#### Records provided

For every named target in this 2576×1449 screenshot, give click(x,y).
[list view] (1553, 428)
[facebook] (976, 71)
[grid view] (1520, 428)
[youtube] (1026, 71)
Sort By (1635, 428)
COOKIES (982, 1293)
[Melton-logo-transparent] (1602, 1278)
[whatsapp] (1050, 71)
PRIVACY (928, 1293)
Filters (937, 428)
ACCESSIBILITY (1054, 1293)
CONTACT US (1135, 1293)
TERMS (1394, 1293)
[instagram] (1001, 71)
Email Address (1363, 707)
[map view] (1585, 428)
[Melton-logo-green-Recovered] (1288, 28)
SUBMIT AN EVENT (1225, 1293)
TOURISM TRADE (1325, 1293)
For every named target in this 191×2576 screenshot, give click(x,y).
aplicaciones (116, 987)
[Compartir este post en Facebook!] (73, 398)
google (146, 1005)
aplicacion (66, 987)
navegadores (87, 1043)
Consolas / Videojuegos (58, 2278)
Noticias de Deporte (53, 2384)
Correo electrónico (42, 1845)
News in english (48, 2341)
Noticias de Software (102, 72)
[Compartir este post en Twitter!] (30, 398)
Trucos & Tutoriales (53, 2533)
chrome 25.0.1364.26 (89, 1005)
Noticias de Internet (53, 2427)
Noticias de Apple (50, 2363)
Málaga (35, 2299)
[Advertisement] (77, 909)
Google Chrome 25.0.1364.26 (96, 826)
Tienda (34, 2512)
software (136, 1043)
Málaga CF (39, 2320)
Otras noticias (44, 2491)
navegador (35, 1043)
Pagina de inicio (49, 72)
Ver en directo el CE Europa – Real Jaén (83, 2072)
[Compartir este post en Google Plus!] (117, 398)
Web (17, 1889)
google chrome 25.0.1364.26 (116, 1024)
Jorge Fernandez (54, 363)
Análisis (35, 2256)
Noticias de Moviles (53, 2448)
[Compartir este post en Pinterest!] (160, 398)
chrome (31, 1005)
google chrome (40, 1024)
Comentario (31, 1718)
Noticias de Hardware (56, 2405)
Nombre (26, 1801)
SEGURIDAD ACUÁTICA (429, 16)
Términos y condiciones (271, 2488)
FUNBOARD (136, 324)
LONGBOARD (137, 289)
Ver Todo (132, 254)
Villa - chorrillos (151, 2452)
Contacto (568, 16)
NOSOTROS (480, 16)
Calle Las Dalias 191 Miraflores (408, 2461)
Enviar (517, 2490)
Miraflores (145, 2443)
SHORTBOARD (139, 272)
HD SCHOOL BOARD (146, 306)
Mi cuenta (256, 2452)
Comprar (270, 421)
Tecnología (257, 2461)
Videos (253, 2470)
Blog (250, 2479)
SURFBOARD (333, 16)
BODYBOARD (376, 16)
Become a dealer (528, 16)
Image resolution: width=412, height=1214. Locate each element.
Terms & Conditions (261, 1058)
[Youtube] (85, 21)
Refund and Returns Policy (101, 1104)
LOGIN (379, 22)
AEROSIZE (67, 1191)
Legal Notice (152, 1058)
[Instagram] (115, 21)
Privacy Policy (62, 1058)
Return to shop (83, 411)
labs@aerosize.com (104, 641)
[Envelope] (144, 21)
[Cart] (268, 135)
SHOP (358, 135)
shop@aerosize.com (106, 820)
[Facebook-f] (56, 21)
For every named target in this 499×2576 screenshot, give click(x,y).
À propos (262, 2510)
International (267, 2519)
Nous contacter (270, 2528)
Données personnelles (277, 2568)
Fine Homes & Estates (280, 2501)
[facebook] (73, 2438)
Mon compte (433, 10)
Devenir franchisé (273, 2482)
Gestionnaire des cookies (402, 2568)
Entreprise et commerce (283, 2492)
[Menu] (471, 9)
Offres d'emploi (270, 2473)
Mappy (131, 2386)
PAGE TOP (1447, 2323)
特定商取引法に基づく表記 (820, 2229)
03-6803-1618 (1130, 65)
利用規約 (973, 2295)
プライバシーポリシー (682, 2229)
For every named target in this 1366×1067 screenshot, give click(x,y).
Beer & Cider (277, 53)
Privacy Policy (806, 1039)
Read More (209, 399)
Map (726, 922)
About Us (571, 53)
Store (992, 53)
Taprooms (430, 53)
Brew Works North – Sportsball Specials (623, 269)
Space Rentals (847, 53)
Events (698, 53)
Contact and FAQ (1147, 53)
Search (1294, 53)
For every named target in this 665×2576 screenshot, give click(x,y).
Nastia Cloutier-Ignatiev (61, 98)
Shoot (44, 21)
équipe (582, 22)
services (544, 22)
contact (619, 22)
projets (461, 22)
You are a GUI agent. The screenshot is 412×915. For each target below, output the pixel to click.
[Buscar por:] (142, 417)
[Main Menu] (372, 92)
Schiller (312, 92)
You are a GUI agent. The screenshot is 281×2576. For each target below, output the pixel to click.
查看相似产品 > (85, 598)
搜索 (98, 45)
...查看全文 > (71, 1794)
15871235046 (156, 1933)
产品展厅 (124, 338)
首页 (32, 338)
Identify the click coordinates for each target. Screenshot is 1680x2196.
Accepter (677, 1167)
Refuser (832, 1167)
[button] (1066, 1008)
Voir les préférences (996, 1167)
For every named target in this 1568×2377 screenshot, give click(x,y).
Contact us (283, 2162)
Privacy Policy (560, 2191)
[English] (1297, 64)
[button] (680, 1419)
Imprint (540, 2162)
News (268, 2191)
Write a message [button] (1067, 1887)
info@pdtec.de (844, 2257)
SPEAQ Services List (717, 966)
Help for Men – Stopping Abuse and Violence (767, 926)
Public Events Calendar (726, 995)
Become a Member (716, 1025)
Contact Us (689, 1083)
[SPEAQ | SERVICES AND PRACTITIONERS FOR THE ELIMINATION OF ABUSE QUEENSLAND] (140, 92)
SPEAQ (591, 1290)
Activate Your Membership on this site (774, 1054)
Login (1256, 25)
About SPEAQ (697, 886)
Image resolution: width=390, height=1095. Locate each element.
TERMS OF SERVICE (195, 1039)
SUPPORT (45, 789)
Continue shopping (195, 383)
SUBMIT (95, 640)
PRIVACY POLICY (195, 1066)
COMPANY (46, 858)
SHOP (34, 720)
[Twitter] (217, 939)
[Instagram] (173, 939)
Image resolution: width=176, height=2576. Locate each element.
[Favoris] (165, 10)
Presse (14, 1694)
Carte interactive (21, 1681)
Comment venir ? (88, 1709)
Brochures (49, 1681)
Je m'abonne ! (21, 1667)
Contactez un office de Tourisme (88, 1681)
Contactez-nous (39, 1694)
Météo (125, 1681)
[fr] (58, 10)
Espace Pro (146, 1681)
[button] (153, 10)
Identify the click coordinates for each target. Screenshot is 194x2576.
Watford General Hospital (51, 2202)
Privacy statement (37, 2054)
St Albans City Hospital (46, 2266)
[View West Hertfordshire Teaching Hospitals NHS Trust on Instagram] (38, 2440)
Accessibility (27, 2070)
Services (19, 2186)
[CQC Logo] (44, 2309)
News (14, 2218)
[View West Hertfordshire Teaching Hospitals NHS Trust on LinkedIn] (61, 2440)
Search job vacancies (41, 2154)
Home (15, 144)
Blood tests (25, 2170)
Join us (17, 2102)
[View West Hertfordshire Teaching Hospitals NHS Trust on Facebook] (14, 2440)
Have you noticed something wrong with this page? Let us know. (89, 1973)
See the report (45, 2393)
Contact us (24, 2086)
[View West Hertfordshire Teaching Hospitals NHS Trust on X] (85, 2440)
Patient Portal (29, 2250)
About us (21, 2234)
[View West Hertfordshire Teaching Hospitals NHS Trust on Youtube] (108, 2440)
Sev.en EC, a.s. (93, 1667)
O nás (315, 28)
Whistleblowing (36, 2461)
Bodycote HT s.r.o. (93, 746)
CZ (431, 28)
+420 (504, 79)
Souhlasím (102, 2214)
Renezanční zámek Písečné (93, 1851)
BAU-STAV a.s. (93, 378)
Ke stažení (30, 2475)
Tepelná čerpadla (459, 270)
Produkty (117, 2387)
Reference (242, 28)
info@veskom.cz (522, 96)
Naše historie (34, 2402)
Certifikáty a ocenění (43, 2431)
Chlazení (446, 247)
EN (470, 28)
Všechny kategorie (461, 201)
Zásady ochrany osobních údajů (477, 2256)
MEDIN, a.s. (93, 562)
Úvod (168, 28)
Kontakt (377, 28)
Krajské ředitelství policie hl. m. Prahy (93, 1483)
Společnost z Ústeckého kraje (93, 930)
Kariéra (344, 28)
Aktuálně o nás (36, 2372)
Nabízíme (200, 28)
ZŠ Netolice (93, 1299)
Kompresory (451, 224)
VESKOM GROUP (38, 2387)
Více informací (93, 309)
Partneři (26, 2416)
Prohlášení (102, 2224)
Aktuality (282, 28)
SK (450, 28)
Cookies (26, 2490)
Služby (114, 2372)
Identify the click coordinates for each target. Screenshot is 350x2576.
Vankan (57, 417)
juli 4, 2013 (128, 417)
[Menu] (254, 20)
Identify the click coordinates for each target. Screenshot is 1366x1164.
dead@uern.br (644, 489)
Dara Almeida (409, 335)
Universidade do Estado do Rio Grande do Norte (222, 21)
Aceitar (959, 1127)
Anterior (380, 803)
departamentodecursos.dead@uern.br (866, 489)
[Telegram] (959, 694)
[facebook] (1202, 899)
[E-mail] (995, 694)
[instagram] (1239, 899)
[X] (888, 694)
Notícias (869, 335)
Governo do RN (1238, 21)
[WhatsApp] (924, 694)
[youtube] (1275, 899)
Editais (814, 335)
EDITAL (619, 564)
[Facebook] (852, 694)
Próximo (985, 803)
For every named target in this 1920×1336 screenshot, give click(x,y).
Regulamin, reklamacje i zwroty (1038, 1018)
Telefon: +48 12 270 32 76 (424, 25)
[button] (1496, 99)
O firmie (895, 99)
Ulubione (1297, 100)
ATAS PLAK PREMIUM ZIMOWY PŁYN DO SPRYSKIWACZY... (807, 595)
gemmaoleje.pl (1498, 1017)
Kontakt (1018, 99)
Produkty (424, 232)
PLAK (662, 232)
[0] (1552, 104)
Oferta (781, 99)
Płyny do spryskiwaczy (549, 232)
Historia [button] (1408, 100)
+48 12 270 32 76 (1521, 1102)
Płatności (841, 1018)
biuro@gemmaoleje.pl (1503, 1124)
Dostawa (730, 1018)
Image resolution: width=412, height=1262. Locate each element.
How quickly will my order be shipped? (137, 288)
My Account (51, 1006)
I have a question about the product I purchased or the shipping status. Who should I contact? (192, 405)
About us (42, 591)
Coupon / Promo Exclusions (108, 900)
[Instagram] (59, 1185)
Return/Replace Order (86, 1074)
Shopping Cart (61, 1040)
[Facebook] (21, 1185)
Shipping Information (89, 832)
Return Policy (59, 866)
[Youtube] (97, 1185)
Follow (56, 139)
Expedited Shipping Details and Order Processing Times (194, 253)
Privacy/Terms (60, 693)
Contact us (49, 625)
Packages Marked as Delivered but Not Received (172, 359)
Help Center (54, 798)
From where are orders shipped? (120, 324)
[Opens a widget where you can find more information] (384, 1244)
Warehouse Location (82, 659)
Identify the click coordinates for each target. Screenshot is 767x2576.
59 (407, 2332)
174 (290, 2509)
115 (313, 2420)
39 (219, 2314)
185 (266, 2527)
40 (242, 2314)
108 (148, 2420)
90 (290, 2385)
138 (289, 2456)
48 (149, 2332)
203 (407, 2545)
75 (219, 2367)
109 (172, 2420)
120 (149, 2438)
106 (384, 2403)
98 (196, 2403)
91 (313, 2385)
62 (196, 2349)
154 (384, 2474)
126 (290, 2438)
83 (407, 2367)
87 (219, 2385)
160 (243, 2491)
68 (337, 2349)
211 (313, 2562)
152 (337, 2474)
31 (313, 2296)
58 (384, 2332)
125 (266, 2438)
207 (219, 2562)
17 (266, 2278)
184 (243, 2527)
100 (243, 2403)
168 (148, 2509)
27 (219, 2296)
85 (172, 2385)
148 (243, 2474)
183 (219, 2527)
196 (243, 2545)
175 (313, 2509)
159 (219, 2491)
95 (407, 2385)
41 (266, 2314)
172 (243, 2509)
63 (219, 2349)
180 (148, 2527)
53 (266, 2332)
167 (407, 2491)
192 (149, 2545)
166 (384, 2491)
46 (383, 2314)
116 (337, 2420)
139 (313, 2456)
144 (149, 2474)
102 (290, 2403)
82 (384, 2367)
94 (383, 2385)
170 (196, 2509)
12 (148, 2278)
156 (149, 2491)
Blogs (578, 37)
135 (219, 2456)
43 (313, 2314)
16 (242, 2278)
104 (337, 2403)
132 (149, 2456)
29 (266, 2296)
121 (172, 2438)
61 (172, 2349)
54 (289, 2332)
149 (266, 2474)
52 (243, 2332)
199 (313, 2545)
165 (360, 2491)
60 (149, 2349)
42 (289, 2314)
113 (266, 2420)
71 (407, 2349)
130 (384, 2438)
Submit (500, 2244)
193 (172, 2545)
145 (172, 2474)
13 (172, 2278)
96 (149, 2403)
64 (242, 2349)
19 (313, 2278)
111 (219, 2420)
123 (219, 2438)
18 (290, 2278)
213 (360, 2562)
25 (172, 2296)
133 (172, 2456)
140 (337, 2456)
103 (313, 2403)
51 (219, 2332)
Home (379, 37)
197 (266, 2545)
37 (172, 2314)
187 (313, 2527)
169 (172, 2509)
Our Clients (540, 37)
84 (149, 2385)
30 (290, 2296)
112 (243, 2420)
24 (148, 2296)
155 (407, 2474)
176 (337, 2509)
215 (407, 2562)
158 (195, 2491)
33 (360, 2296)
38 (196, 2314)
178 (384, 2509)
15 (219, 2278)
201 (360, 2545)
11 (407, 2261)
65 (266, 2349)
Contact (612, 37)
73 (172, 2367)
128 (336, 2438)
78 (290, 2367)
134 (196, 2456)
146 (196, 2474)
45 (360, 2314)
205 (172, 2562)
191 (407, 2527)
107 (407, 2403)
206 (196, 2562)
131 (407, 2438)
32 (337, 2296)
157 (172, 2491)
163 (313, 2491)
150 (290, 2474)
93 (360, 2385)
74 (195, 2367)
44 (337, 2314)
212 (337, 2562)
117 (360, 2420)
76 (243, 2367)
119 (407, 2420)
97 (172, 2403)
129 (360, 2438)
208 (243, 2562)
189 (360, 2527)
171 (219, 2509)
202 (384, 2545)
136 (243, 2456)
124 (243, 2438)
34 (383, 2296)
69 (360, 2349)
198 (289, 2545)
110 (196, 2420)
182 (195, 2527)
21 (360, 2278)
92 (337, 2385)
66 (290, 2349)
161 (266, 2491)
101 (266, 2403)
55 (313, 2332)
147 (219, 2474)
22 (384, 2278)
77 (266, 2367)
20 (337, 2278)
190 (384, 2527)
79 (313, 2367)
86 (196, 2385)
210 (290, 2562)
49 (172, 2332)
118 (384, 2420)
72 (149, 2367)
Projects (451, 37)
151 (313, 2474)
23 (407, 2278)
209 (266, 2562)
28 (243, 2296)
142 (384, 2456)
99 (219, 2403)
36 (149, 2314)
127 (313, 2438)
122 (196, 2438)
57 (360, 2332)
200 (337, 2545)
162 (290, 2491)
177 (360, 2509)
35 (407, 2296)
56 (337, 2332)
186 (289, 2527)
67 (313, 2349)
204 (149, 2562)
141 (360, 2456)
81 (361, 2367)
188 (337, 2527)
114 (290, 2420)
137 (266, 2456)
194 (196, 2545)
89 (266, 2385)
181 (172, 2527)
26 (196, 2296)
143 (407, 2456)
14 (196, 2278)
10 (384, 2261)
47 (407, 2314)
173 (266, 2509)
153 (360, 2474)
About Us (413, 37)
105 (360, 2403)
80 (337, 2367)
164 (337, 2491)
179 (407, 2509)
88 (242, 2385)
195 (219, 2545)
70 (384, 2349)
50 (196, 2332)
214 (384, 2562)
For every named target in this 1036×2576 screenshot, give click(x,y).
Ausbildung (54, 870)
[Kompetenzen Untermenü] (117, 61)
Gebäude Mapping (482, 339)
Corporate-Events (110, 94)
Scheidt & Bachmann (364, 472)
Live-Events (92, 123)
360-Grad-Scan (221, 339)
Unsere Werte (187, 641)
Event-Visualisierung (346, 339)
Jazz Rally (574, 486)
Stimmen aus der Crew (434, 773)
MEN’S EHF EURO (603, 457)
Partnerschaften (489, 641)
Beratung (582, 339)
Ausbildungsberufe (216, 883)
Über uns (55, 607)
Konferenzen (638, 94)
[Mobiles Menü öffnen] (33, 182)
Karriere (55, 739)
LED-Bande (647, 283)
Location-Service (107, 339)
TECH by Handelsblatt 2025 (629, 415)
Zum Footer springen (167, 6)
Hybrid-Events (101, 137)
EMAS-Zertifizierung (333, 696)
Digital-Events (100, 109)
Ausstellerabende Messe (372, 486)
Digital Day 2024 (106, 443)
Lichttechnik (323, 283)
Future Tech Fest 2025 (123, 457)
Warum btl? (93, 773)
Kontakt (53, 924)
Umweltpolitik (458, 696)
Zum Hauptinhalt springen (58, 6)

########

About this task: Among the records, find each line where the word "Compartir" occurs, and copy it.

Response area:
[Compartir este post en Facebook!] (73, 398)
[Compartir este post en Twitter!] (30, 398)
[Compartir este post en Google Plus!] (117, 398)
[Compartir este post en Pinterest!] (160, 398)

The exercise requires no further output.